▶ _Written instruction 1_:
Print the forum thread about the two finished Bf 109 models from "Challenging!" to "for the markings.", word for word.
▶ _Written instruction 2_:
In the listing, arrange the lines from the line with "Given: Click Master" to the line with "Looking at the" as a JSON list of strings, one string per line, with blank lines left out. Omit the pictures.

▶ _Passage_:
☆ ☆ ☆ ☆
# Finished Bf 109 X 2



## agentsmith (Mar 27, 2005)

Two of the recent Bf 109's that I had been working are finished and here are some snaps of them.

Bf 109K-4

























Bf 109G-14
First a photograph of the full size aircraft








...and here is the model and my attempt to copy the damaged paint work seen on the fuselage of the full size machine.

















Agentsmith


----------



## Jafo (Apr 22, 2005)

The camo paint job is excellent


----------



## John P (Sep 1, 1999)

Challenging!


----------



## agentsmith (Mar 27, 2005)

Thanks guys!

I forgot to mention in my first post the Bf 109K-4 is a modified Hobbycraft kit and the G-14 was built SFTB with EagleCal decals for the markings.

More K-4...

























G-14...

























Agentsmith


----------



## Seaview (Feb 18, 2004)

Outstanding as always, Agent Smith! Just for giggles, here's one taking off, doing several fly-overs and landing at an Airshow a couple of years ago. Enjoy! :thumbsup:

http://www.youtube.com/watch?feature=player_detailpage&v=5nj77mJlzrc


----------



## agentsmith (Mar 27, 2005)

Thanks Seaview!

I like that video, notice how the pilot really had to work the rudder on the early part of the take off roll. Watching the landings had me holding my breath though...imagine landing a 109 in snow or on a recently bombed runway.


Agentsmith


----------



## John P (Sep 1, 1999)

Seaview said:


> Outstanding as always, Agent Smith! Just for giggles, here's one taking off, doing several fly-overs and landing at an Airshow a couple of years ago. Enjoy! :thumbsup:
> 
> http://www.youtube.com/watch?feature=player_detailpage&v=5nj77mJlzrc


Man, that gives me chills!
Yeah, not a plane you like to do crosswind landings with!


----------



## Jafo (Apr 22, 2005)

some nice slideslipping there


----------



## Seaview (Feb 18, 2004)

agentsmith said:


> Thanks Seaview!
> 
> I like that video, notice how the pilot really had to work the rudder on the early part of the take off roll. Watching the landings had me holding my breath though...imagine landing a 109 in snow or on a recently bombed runway.
> 
> ...


 
I love the very unique sounds of that plane! :hat:


----------
☆ ☆ ☆ ☆
▶ _Record extracts_:
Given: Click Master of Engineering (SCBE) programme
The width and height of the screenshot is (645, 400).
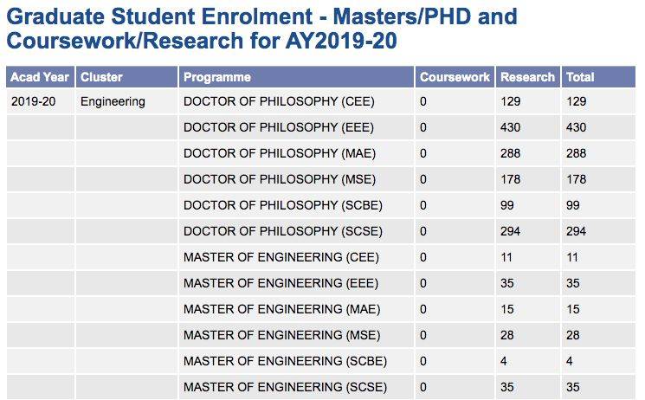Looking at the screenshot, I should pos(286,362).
☆ ☆ ☆ ☆
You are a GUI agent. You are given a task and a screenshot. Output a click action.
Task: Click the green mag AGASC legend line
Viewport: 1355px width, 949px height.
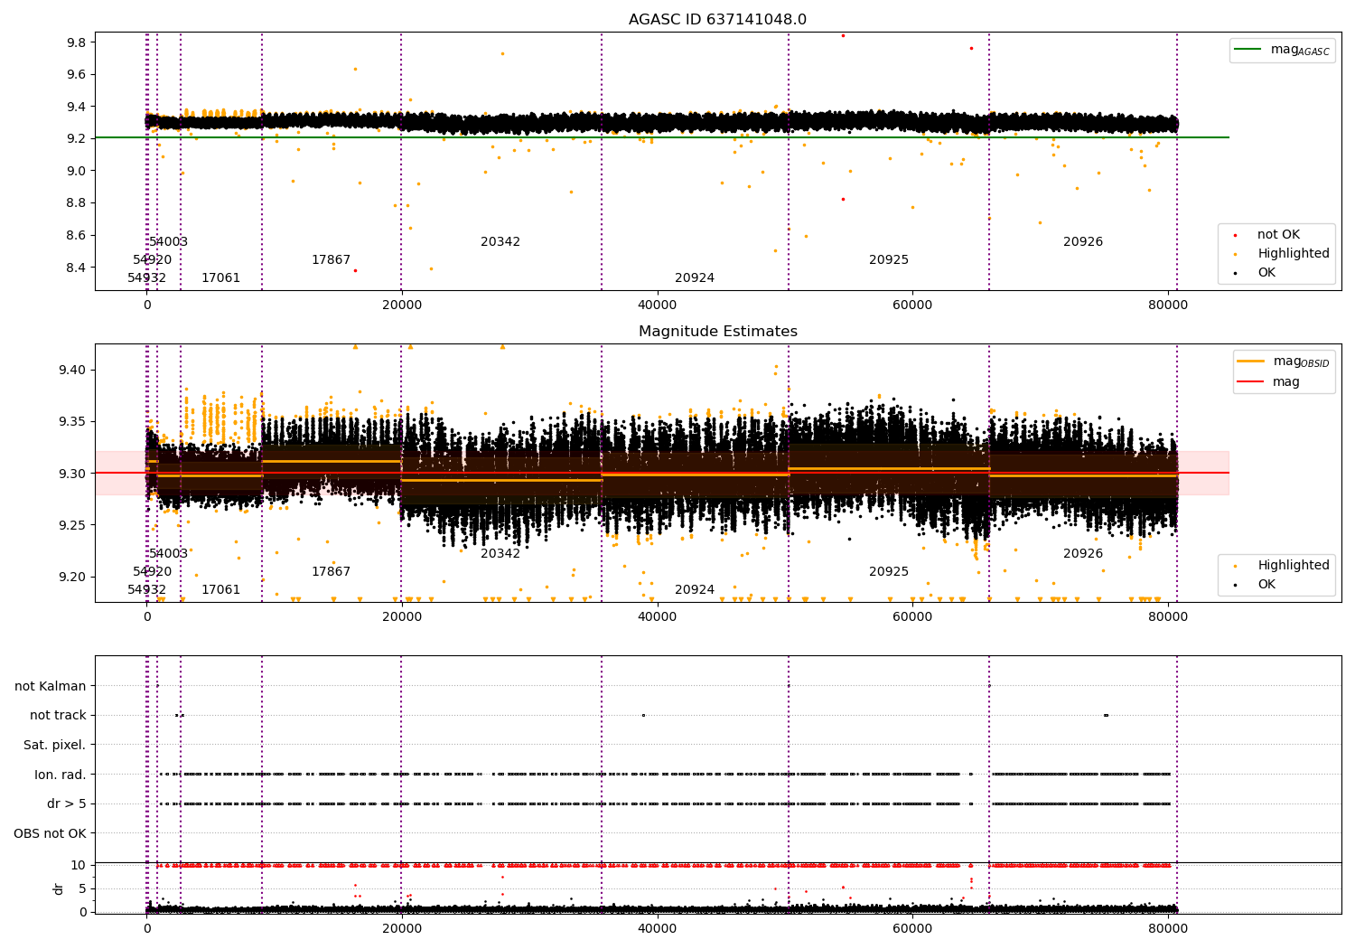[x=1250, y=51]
☆ ☆ ☆ ☆
▶ _Task result 1_:
Challenging!


----------



## agentsmith (Mar 27, 2005)

Thanks guys!

I forgot to mention in my first post the Bf 109K-4 is a modified Hobbycraft kit and the G-14 was built SFTB with EagleCal decals for the markings.

▶ _Task result 2_:
[
  "Given: Click Master of Engineering (SCBE) programme",
  "The width and height of the screenshot is (645, 400).",
  "Looking at the screenshot, I should pos(286,362)."
]